### Text excerpt
* START *
After leading a parenting group at work, Joe DeProspero discovered three great tips to help balance family and career.
I lead a parenting group for my company and I recently organized a group discussion about work-life balance, and the ongoing struggle of striving to maintain happiness in your job as well as your home. If you’re a working parent, you’re already formulating a response in your head. “It’s impossible,” you might think. “Sure, some days I achieve it, but that’s few and far between.” Judging by the droves of anxious parents who joined me for this discussion, one thing became abundantly clear: few of us think we’re doing it right.
Truthfully, I didn’t go into the discussion expecting to walk away with a brand new perspective. I was perfectly content with being the catalyst for the conversation, relishing in the eager faces of my fellow parents on campus. My role was an intermediary one, and that was fine with me. That is, until one of our speakers said something so simple, yet so impactful, that it remains something I say to myself internally to this very day.
A panel of four working parents sat in front of the room, engaging the crowd with tips, experience, and war stories of their time clawing up the corporate ranks while simultaneously juggling the always-changing responsibilities of a parent. All four of the panelists brought their own flavor to the conversation, but one in particular deeply affected my way of thinking.
Ted, an experienced employee at the company, was speaking about common pitfalls we as parents succumb to almost religiously. He spoke of a time in his life when he felt the most imbalance between his job and his children. It was during a time when he was watching his daughter part-time, and he couldn’t figure out why he felt so conflicted. He figured the extra time with his child would make him feel better about himself, not worse. When he took a step back at the end of one particular day, however, he noticed some significant distractions that perpetually surfaced.
He was constantly checking his phone.
Since his corporate job was a critical one, his mind was often elsewhere while at home. He regularly scheduled conference calls during the time his daughter would be under his care, opting to direct her attention to the television instead of spending time with her.
In his own words, Ted said, “I wasn’t happy. Because when I was at work, I wasn’t there. And when I was home with my daughter, I wasn’t there either.”
My eyes lit up. I quickly scanned the last couple of weeks in my head, and I couldn’t remember even one day when I hadn’t answered an email at home or browsed photos of my children on my phone while at work. Quite frankly, wherever I was, I wasn’t there.
To be blunt, we’d be crazy to think we can completely separate from one or the other with the snap of a finger. I have found that I’m able to get the balance as close as possible by implementing the following strategies:
- If it can wait, let it wait
This goes both ways. If you’re home with your kids and an email comes through at 8:30 p.m. asking your opinion on a project, put off answering the email at least until the kids are asleep. Smack dab in the middle of a conference call isn’t the best time to work on your son’s birthday party invitation on Shutterfly, either (although, it sure is tempting).
* END *
### Directive 1
Update the work-life balance article from the words "In his own words, Ted" through "was, I wasn’t there.", replacing "daughter" with "son".
### Directive 2
Answer these questions from the work-life balance article:
(a) How many working parents sat on the panel?
(b) At what time does the email in the example come through?
(c) On what site does the son's birthday party invitation get worked on?

### Material
* START *
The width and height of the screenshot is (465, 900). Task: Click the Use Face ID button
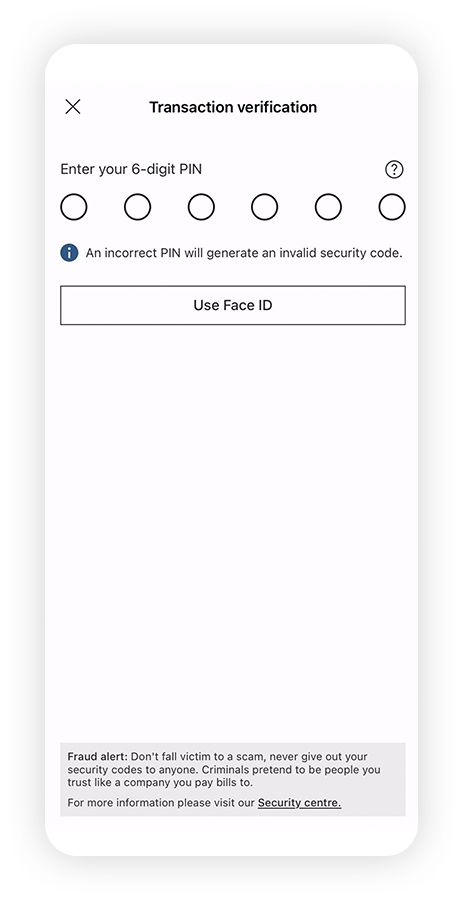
* END *
### Expected answer 1
In his own words, Ted said, “I wasn’t happy. Because when I was at work, I wasn’t there. And when I was home with my son, I wasn’t there either.”
My eyes lit up. I quickly scanned the last couple of weeks in my head, and I couldn’t remember even one day when I hadn’t answered an email at home or browsed photos of my children on my phone while at work. Quite frankly, wherever I was, I wasn’t there.

### Expected answer 2
(a) Four
(b) 8:30 p.m.
(c) Shutterfly